These 27 words comprising the archaic Second Amendment are at the heart of the most intense controversy in America today.

If the framers of the Constitution could be returned to life, they would no doubt resolve the debate by saying, "We did not create an individual right to gun ownership. Our purpose in crafting the Second Amendment was to promote the maintenance of well-regulated militias in the various states. That's why we wrote it the way we did."

This understanding of the amendment as a collective right prevailed through 130 years of U.S. Supreme Court rulings. Then, in 2008, Justice Antonin Scalia, a self-described "originalist" on the court, joined by his four conservative colleagues, decreed just the opposite — that the Second Amendment grants an individual right.

That view, articulated in D.C. v. Heller, is now the law of the land, making gun violence ever more difficult to control. Ironically, it flies in the face of the amendment's original meaning.

Linguistic and historical evidence makes the framers' intentions clear. Linguistically, the amendment has two parts — a preamble and a main clause. The preamble clearly describes the framers' purpose in enacting the second part.

This is the only amendment in the Bill of Rights that has this kind of structure, and so the founders surely put special stock in it.
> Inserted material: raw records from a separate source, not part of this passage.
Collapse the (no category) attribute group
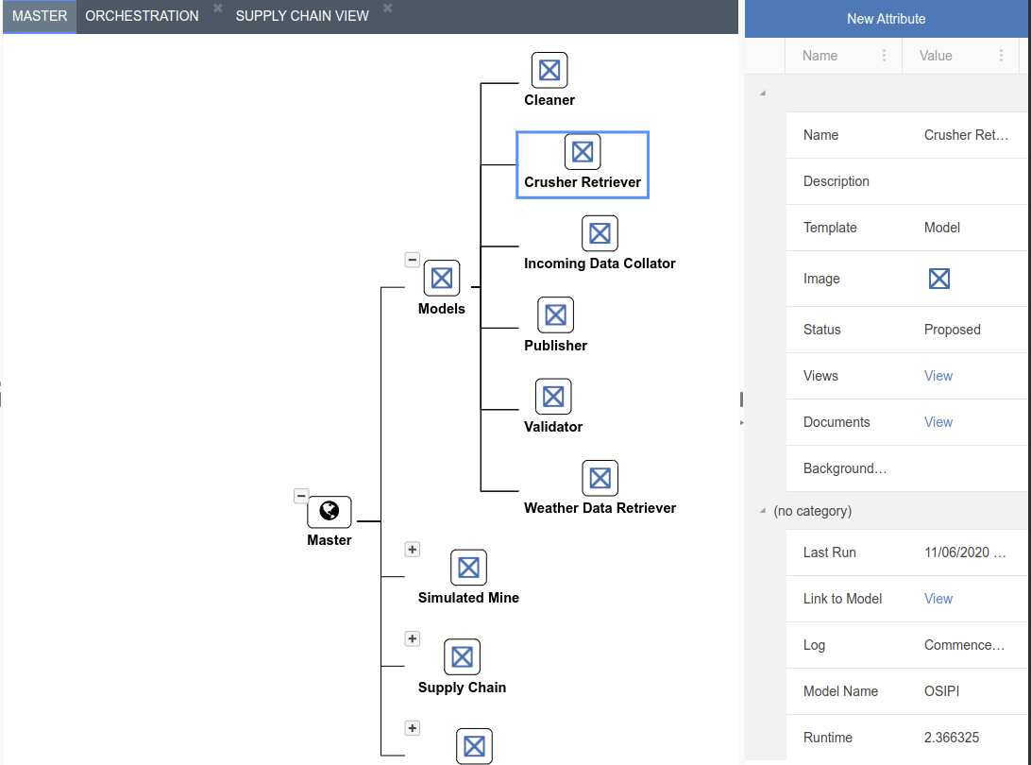Viewport: 1031px width, 765px height. click(763, 511)
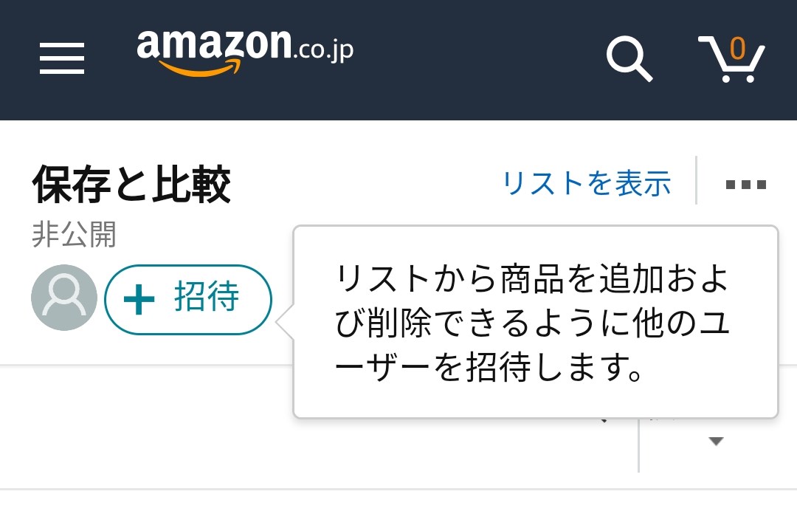
Task: Open search with the magnifier icon
Action: tap(629, 58)

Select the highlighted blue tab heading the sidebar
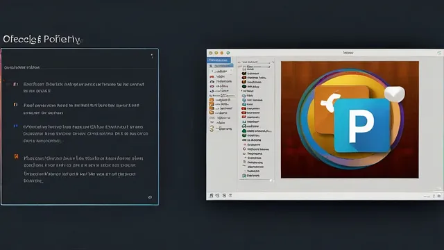tap(219, 60)
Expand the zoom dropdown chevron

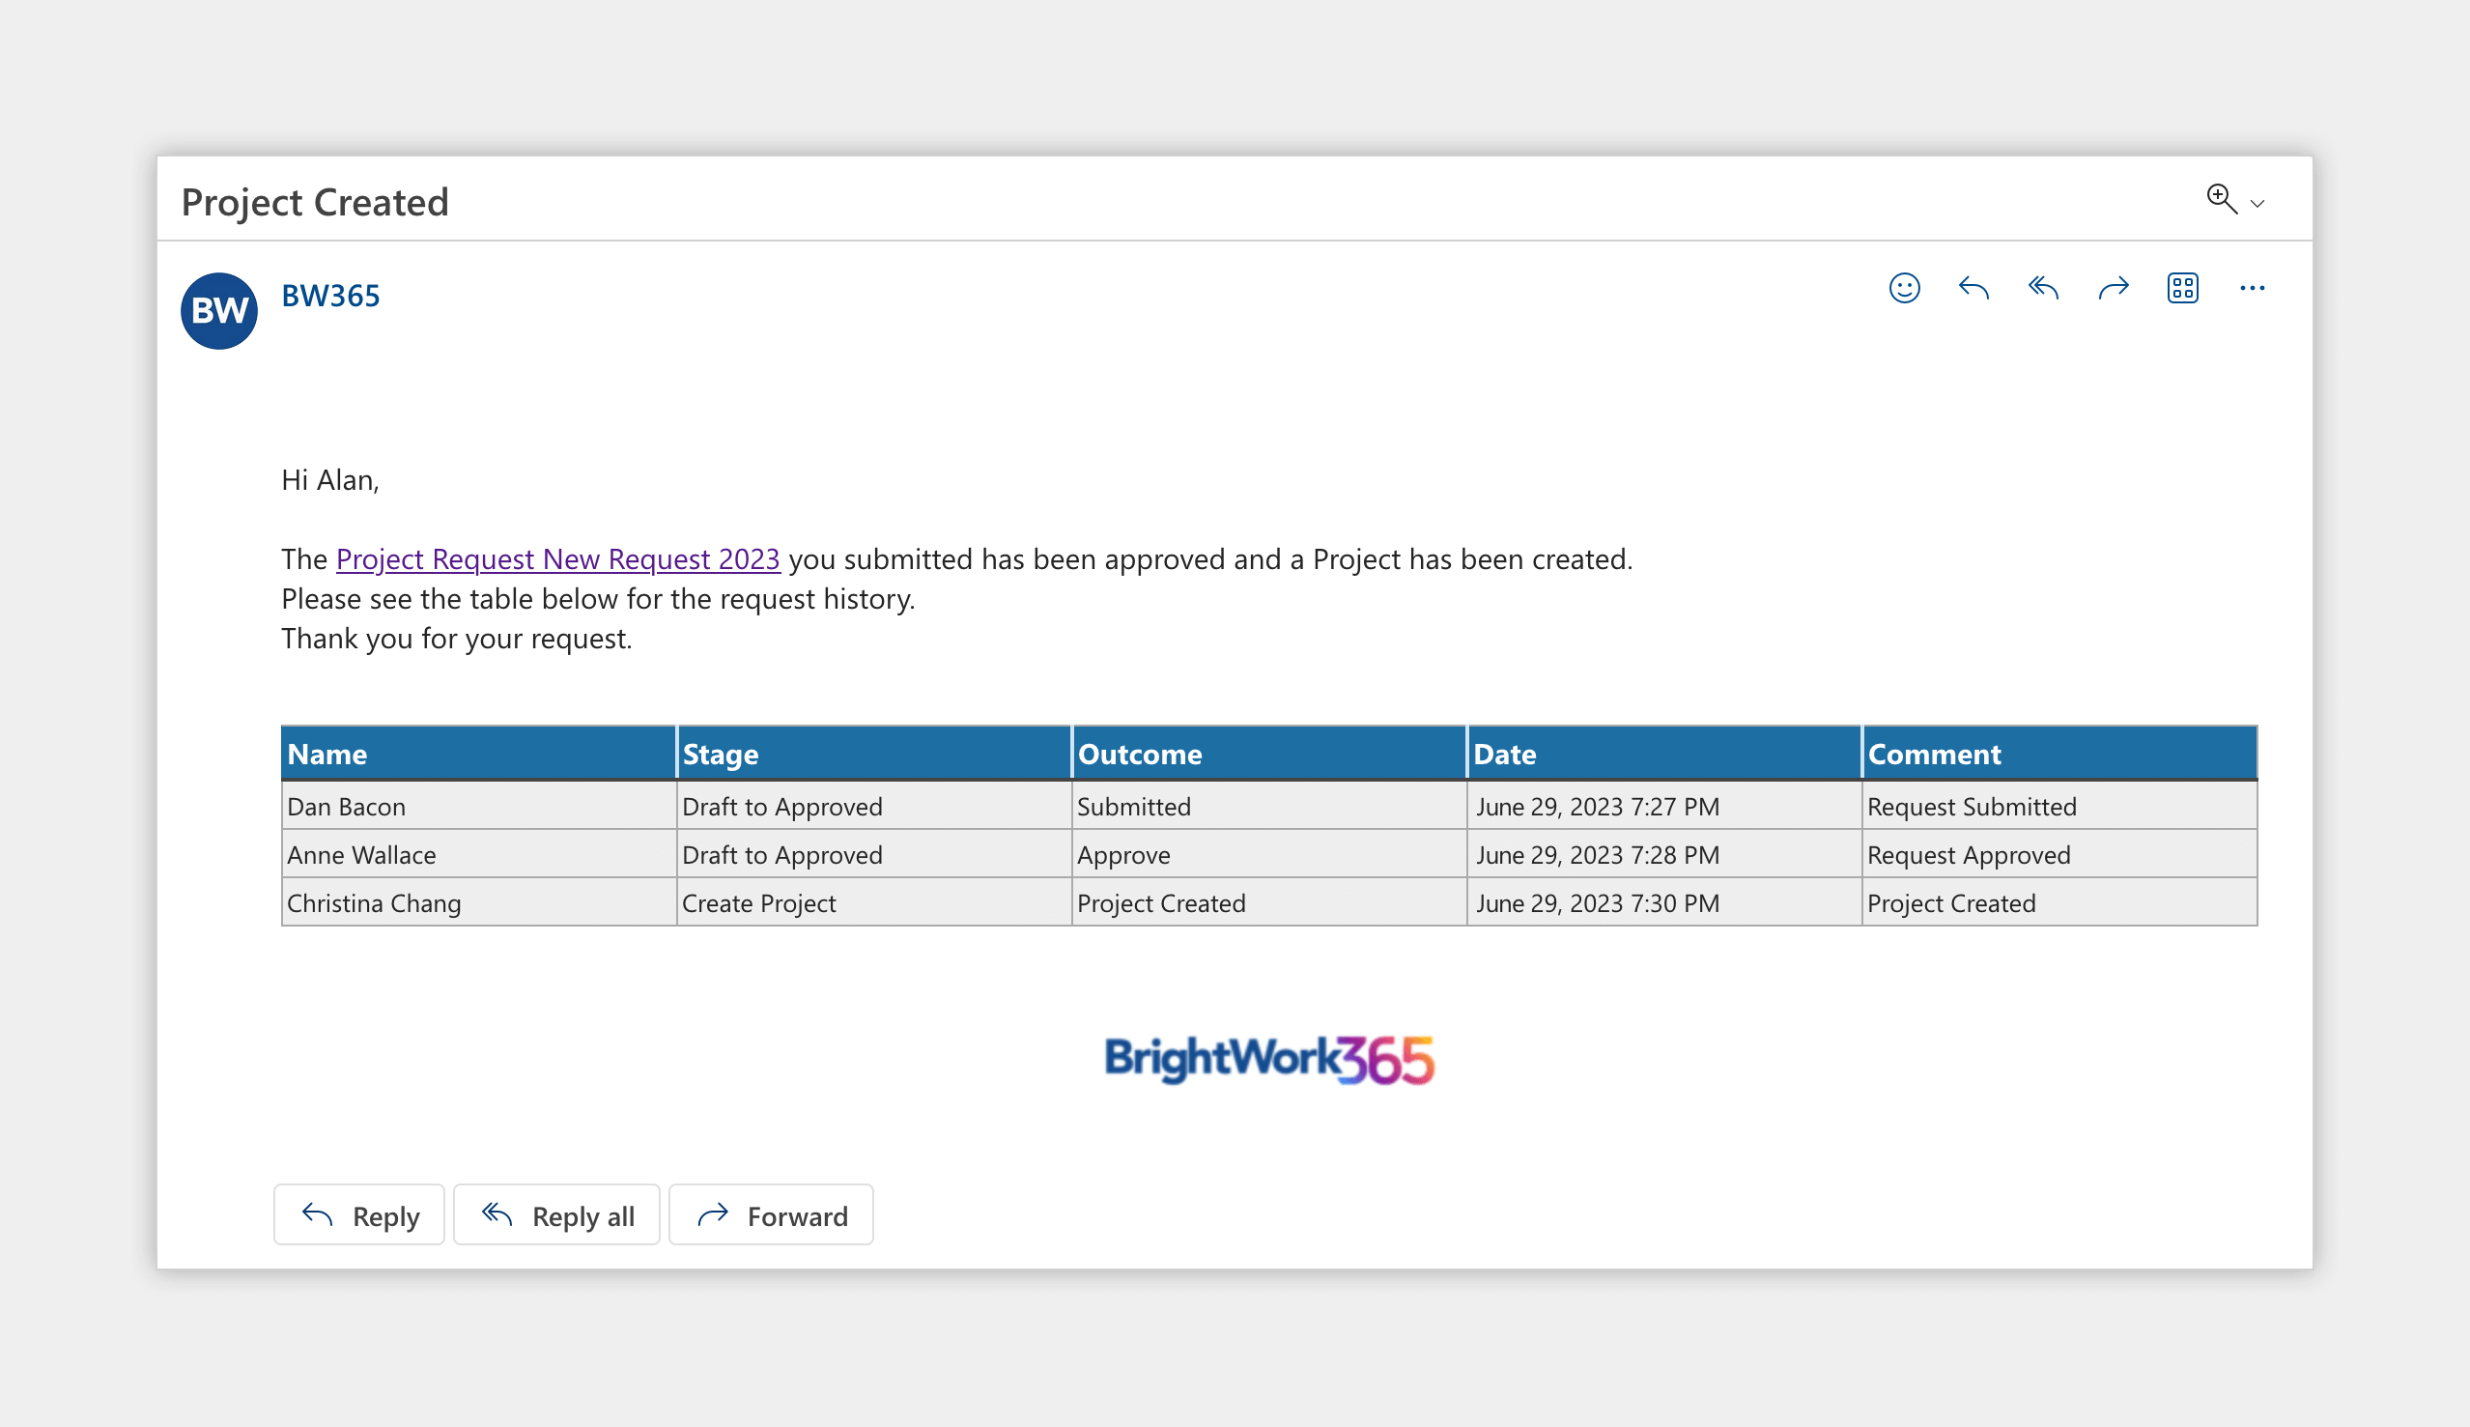(x=2257, y=204)
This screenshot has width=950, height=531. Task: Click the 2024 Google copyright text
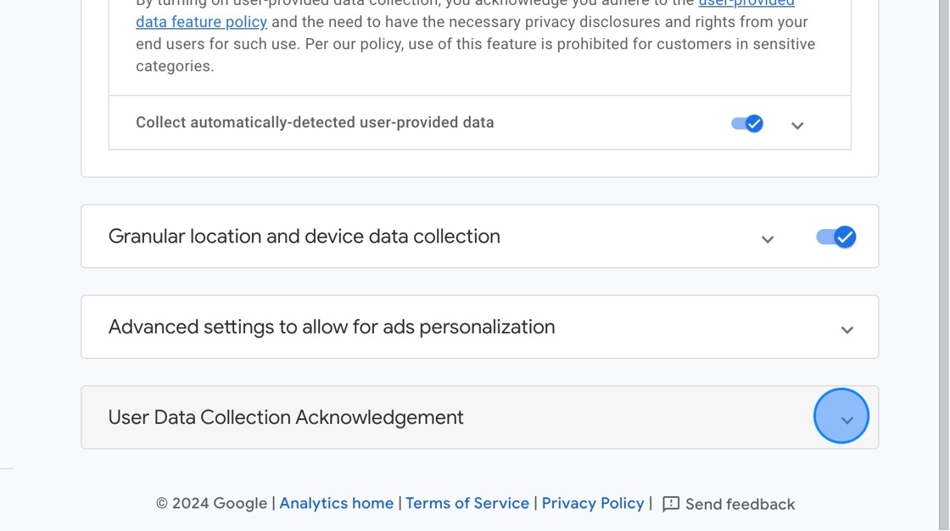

If they had not meant the right to be a collective one, they could have omitted the preamble and simply written, "The right to keep and bear arms shall not be infringed." But they didn't.

Another indication of this collective meaning is the amendment's use of the term people. That term is found throughout the Constitution and Bill of Rights, beginning with "We the People" in the very first sentence. It occurs eight times in all, each time referring to Americans communally, not individualistically.

When an individual is referenced, the word person is used instead, as in "No Person shall be a Representative who shall not have attained to the Age of twenty-five Years…" (Art. I, Sec. 2). Such use occurs 28 times. Scalia himself acknowledges this distinction (pp. 6-7), if self-contradictorily (cf. p. 5).

In a footnote (p. 4), Scalia justifies his individualist interpretation as follows: "The settled principle of law is that the preamble cannot control the enacting part of the statute in cases where the enacting part is expressed in clear, unambiguous terms."

But as I've shown, the enacting part is not expressed in clear, unambiguous terms. Therefore — as the four dissenting justices argued — the preamble should control the enacting part, giving it a collective meaning.

Does the historical evidence gibe with this interpretation? Indeed it does.

In those days there was a clear civic need for our young nation to have "well-regulated militias." According to the framers' writings, citizen militias were a cost-effective way of defending the country from Indians, foreign invasion, insurrections such as Shay's Rebellion in 1787 and other threats without having a large standing army capable of overthrowing the government.

Because citizen militias were essential also to Southern plantation owners in preventing slave uprisings, the inclusion of the Second Amendment was a key political concession to the antifederalists. Earlier drafts of the amendment all included the militia justification.

The framers of the Constitution never intended an individual right to own guns. Unfortunately, they're long gone and five radical revisionists on the Supreme Court — and the NRA — are now in the driver's seat.

Thomas Huckin is a professor of English and writing and adjunct professor of linguistics at the University of Utah, specializing in public discourse analysis.